Coaching in Kona at the Hawaii IRONMAN World Championship each year is always a memorable experience. The week leading into Kona is a special one, and riding my bike up and down Ali’i Drive watching the very best athletes go through their own final preparations is a real treat.
It’s an interesting perspective to think that most incredible genetic collection of humans in each gender and each age group congregate on an island in the South Pacific each October.
The race has evolved over the years, and the level is only getting higher. Here are five brief observations from this year’s event:
1. It’s getting harder and harder to qualify.
With more selection events worldwide there is a greater depth of field from all corners of the world striving for the limited transition spots on the Kona Pier. It’s exciting for the growth of the sport and the depth internationally, but it does mean that you need a well refined long-term training progression if you want to earn a spot. The level of performance in the age-group ranks has steadily increased over the past 10 years.
2. The racing dynamic is different from other events.
In Hawaii, the middle of the bell curve is a 10 to 10.5-hour finish versus a 12-to 14-hour finish elsewhere. The majority of the athletes have run a sub four-hour marathon off the bike in their qualifier.
With a higher concentration of athletes between nine and 11 hours, pacing is more aggressive. General skill sets are higher, swimming packs are well defined and people compete for drafts.
Bike handling is better and generally athletes have extra horsepower at their disposal, meaning that climbing and pace surges are higher octane.
There are spectacular performances in Hawaii. Racing the best can bring out your best. There are also a lot more athletes blowing up in spectacular fashion after being subjected to the more extreme racing variables.
The key takeaway here is that an event like this cannot be planned for in the same way other IRONMANS can.

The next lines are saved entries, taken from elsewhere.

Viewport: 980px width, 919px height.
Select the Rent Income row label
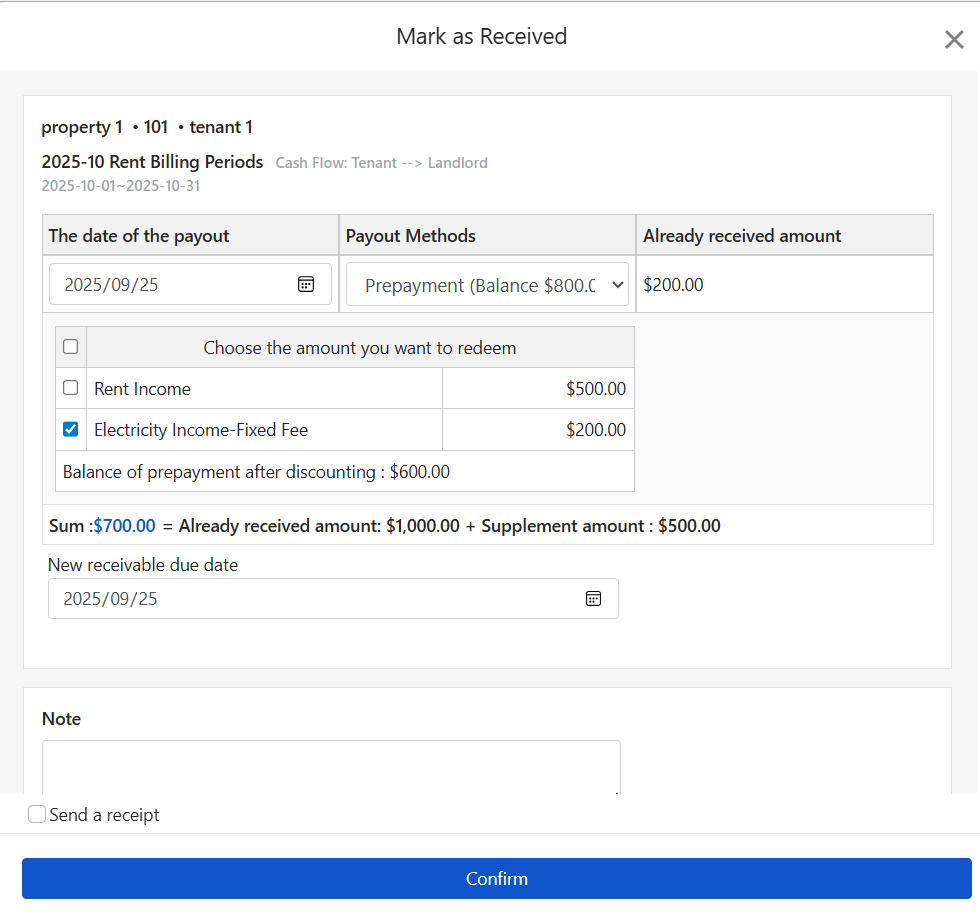[x=142, y=388]
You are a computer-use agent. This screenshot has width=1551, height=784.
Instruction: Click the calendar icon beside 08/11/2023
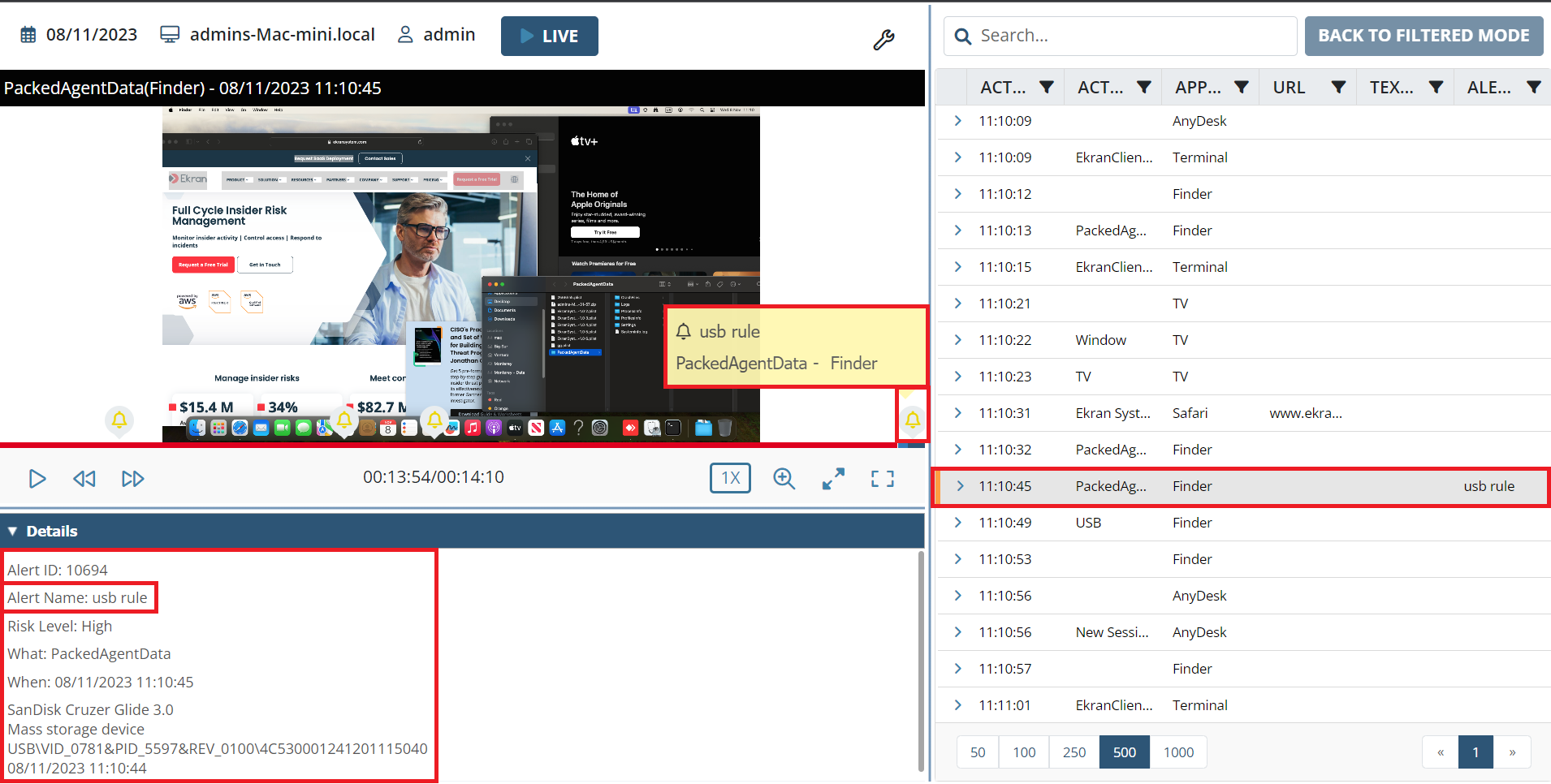28,35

You need to take into account the heat, the hilly terrain and the wind into all aspects of your specificity training—and especially into your nutrition planning.

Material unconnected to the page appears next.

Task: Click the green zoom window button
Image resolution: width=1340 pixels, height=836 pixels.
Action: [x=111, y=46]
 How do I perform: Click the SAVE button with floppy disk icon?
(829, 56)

3. You need to be able to run to win.
Bike for show; run for dough. In the professional ranks and throughout the age groups, the last ten kilometers of the marathon provides gross discrepancies in performance.
This is a result of the complex racing dynamic mentioned above. But because there are more athletes in a tighter range, there is greater opportunity to gain or lose many spots in your category over those last 10 kilometers.

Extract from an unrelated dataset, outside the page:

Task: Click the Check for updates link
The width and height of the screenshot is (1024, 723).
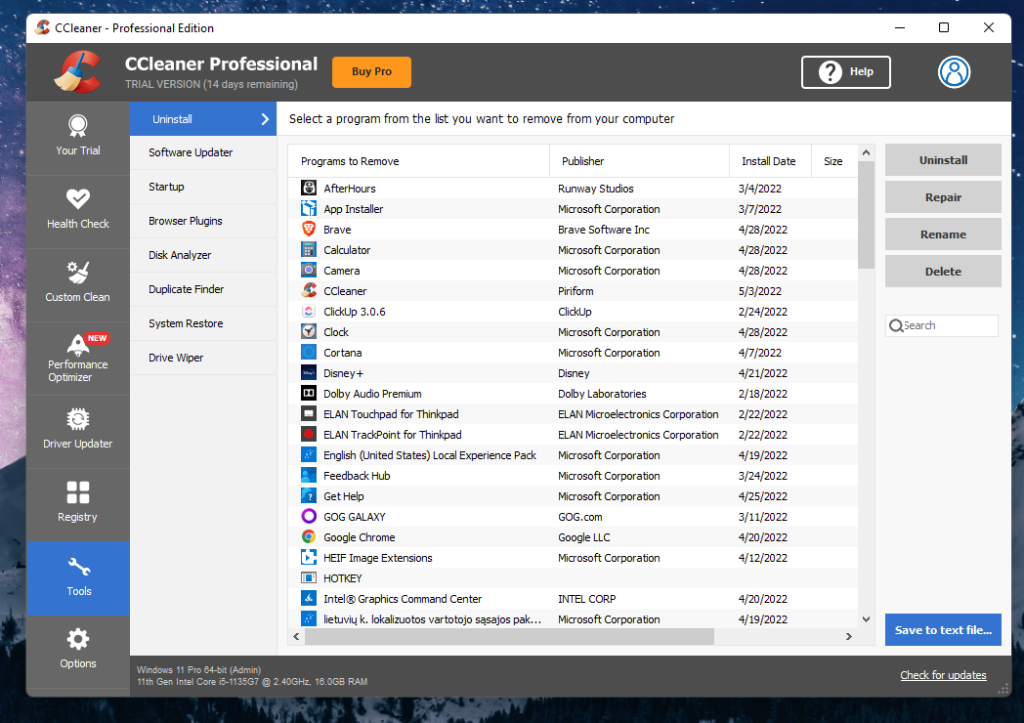Action: [943, 675]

Finding a way to get to the run in a competitive position with your run legs still intact is paramount to reaching podium. Training preparation for variable pace riding with surges helps, as does proper heat acclimatization.
4. Nutrition strategies are different in Hawaii than in other events.
Most obviously, it’s hot and you need to drink more water. There are many other variables. Athletes are having to process very salty ocean water through their stomach early in the bike leg. Extreme gusting tradewinds equals higher heart rate spikes, and then it’s then harder to process calories.
It’s also harder to reach for your water bottle. A windy bike sometimes fools you as you don’t notice your sweat rate. Escalating heat and humidity on the marathon produces a higher than average heart rate, even at a reduced pace. Again, this makes it harder to process nutrition, requiring more frequent consumption of smaller amounts.
Simple carbs, liquid form calories, adjusted pacing strategy, and ease of hydration/nutrition accessibility on the bike or all keys to success in Hawaii. Learning your sweat rate in different temperatures and levels of humidity, and at different levels of intensity, allows you to adjust fluid and sodium (electrolyte) intake, and adjust caloric intake.
5. It takes a special mental mindset to have success in Hawaii.
Consider that there is a high concentration of elite caliber athletes preparing on race week or race morning, coupled with the hype and excitement surrounding the week and event. This means even the most experienced age groupers can feel overwhelmed or intimidated.
If you’re having a tough stretch on the bike of the run, you can quickly lose several spots, which may rattle you. It’s tricky to find that balance between competing and keeping a strong sense of internal focus, with the primary attitude of “you versus the race course.”
Learning to stay focused on your own strengths and skill set, making good tactical reads on your competitors, while keeping the self-talk positive and strong takes learning and experience. Mental rehearsals start in training in the months leading up to race day.
Experience has shown that it takes a couple of tries in Hawaii to really nail down a successful day. Having an experienced coach to help you qualify and prepare you for the day can definitely expedite success on the Big Island.